## YOUR OBJECTIVE
Only the lines containing "icon" belong in the answer; find them in the material below.

## ENTRIES SHOWN
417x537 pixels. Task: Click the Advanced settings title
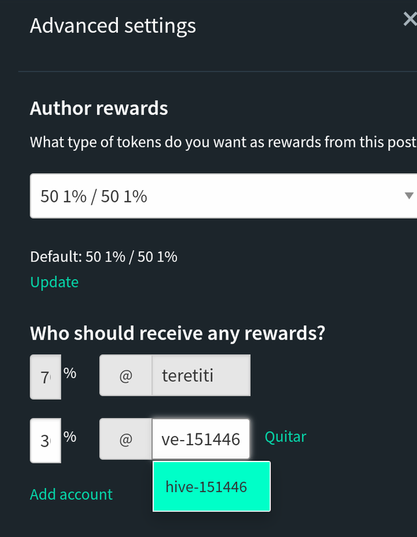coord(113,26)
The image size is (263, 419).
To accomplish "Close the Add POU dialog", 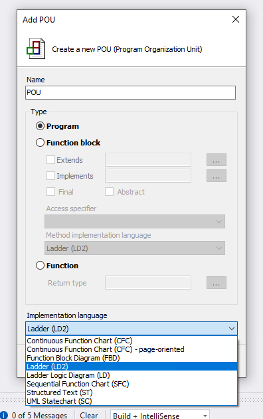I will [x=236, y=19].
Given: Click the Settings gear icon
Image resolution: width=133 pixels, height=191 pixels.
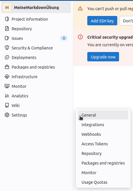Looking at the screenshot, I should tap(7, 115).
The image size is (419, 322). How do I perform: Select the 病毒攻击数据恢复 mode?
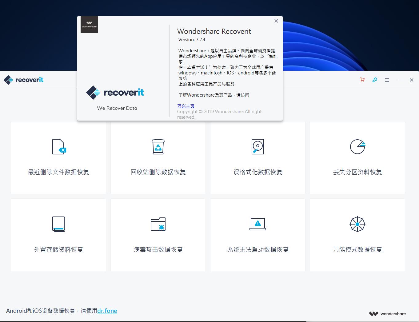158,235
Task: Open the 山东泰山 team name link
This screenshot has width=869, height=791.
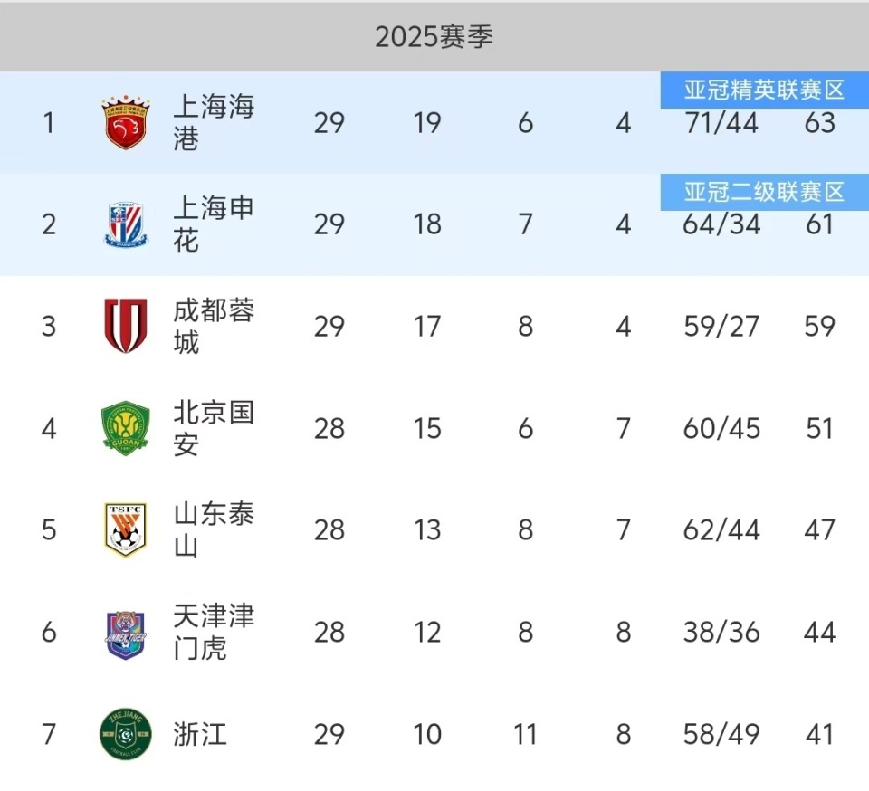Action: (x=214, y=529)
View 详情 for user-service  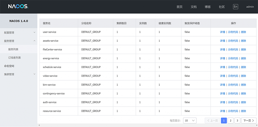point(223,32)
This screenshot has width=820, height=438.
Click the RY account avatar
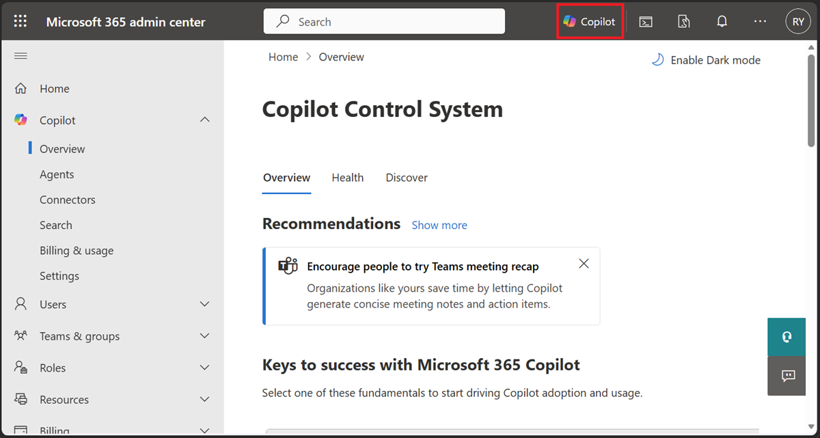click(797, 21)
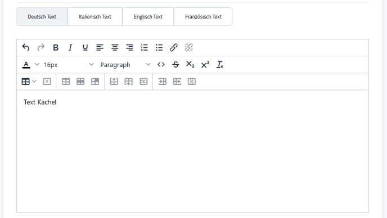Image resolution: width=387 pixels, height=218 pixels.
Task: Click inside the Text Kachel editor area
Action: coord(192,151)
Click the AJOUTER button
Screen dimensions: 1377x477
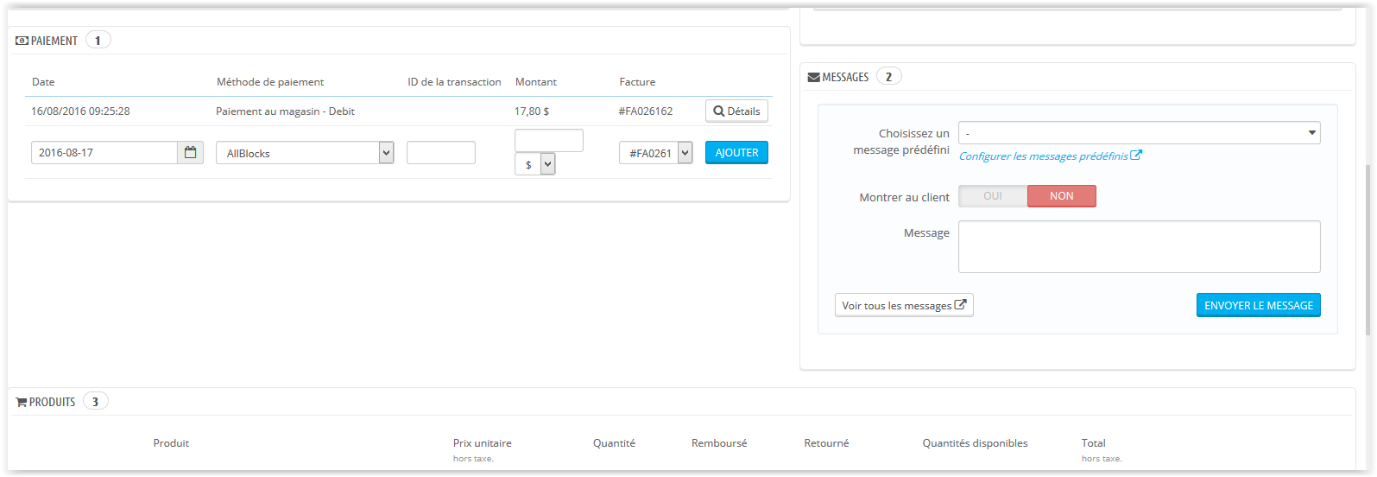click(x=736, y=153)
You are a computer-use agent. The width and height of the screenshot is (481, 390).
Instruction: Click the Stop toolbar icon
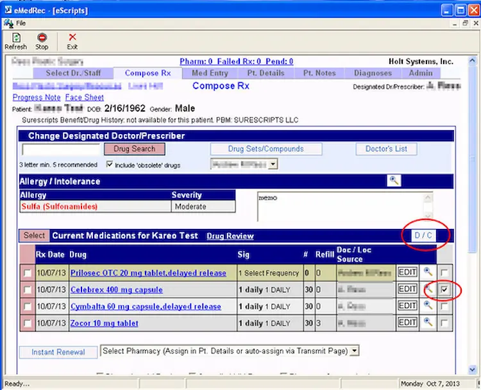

## ANSWER TO THIS EXERCISE
Given: Click the Settings gear icon
Instruction: Click the Stop toolbar icon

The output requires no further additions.